19’uncu yüzyılın önde gelen Fransız iktisatçı ve politikacılarından biridir.
Bireyi en temel varlık kabul eder…
Hukuk* adlı risâlesinde de hukuk nedir, ne olmalıdır, sınırları nereye kadardır, kanun koyucunun gücü nerede durmalıdır gibi sorulara yanıt vermeye çalışırken…
Bastiat; hayat, özgürlük ve mülkiyeti, insanların doğuştan sahip olduğu haklar olarak betimler. İnsanlar, bu hakları devlete veya yasalara borçlu değillerdir, aksine insanı bir devlet yapılanmasına ve yasaları yapmaya sevk eden bu haklardır. Yani insan ve hakları “ilk” olandır, devlet ve hukuk “sonra” gelir.
Hukuk, bu bağlamda, “bireyin meşru savunma hakkının kolektif organizasyonu” olarak tanımlanır. Kastedilen şudur: Bireylerin, gerektiğinde güç kullanma yetkisini de içeren ve varlığını, özgürlüğünü ve mülkiyetini korumasını sağlayan tanrısal kaynaklı bir hakkı vardır. Her bir bireyin bu hakkı olduğuna göre, bireylerin haklarını sürekli olarak korumak için ortak bir güç oluşturmak ve bu gücü desteklemek haklarının da olduğunu kabul etmek gerekir. Hukuku “kolektif bir hak” olarak yaratan, hak sahibi bireylerin bir araya gelmesidir. Dolayısıyla hukukun varlık ve meşruiyet nedeni de, bireysel haklara dayanmış olmasıdır.
“Hukuk, doğal bir meşru müdafaa hakkının organizasyonudur. O, ortak bir gücü, bireysel güçlerin yerine geçirme organizasyonudur. Söz konusu ortak gücün amacı, sadece bireysel güçlerin doğal ve meşru olarak yapmaya hakkı olan şeyleri yapmakla sınırlanmıştır: Kişilik, özgürlük ve mülkiyet haklarını korumak ve adaletin hepimize hükmetmesini sağlamak.” (s. 2-3)
HUKUKUN YOZLAŞMASI
Bastiat’şu tespitte bulunur.
Ancak ne yazık ki hukuk, tarih boyunca, kendi özel işlevini yerine getireceği alanın dışına taşırılır ve kendisini var eden gayeleri ortadan kaldırmanın aracına dönüşür. Hukuk, haklara saygılı olması gerekirken onları sınırlandırır ve adaleti egemen kılması gerekirken de onu tahrip eder.

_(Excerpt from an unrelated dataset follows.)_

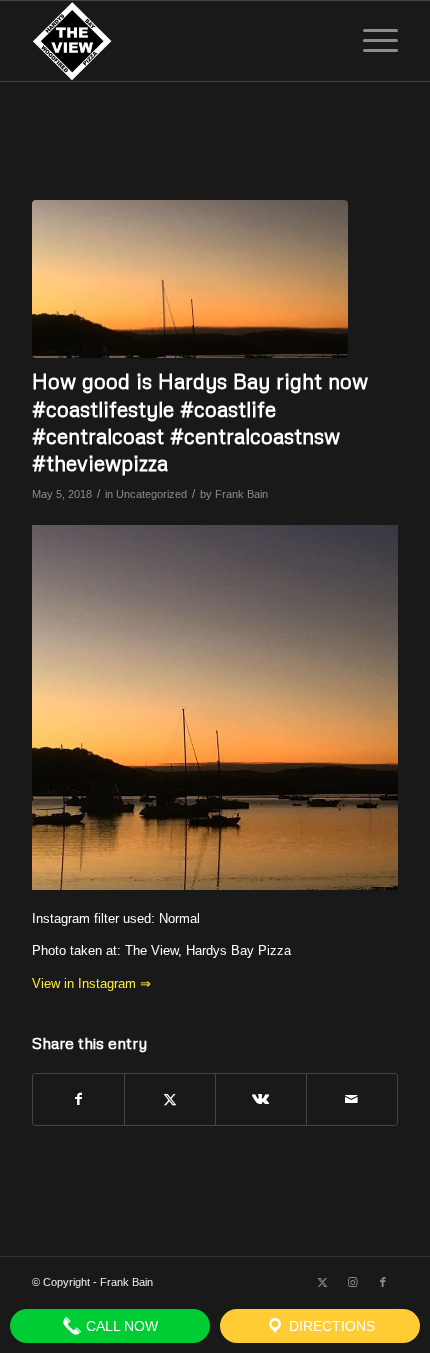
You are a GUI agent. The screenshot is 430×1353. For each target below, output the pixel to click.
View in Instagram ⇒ (91, 983)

Peki, hukuku çıktığı yoldan tam tersi bir istikamete savuran nedir? Hukuk, neden bozulur? Bastiat buna iki sebep gösterir:
Hukuku tümüyle yozlaştıran sebeplerden ilki, “ahmakça bir açgözlülüktür.” Ona göre, insanların yaşamak için ihtiyaçlarını karşılaması, ihtiyaçlarını karşılaması için de çalışmaları gerekir. İnsan çalışırken, yeteneklerini doğal kaynaklara uygular ve mülkiyet de bundan kaynaklanır. Olması gereken budur; fakat insanların çalışmadan, başkalarının emeklerinin ürününü ele geçirerek yaşamaları da mümkündür ki, yağma ve soygunun temelinde de bu yatar.
Bastiat, insanlarda başkalarının aleyhine yaşama ve zenginleşme eğilimin oldukça güçlü olduğunu söyler. İnsanlığın yağmacılık ve soygunculukla itham edilmesi ıstırap verici olabilir, fakat tarihi kayıtlar insanların böyle davrandıklarının türlü örnekleriyle doludur. Ne din ne de ahlak bu eğilimi durdurmaya yetebilmiştir.
Hukuktan her aşamada mülkiyeti koruması ve yağmayı cezalandırması beklenir. Lakin hukuk güç ile işler. Gücü elinde bulunduranlar, yani hukuku yapanlar, ihtiyaçlarını asgari çabayla karşılama güdüsüyle hareket ettiklerinde, hukuk evrensel bir bozulma sürecine girer. Adaleti tesis edeceğine adaletsizliğin silahı olur; halkın bir kısmını köleliğe mahkûm eder, özgürlüğü zulümle, mülkiyeti de yağmayla yok eder.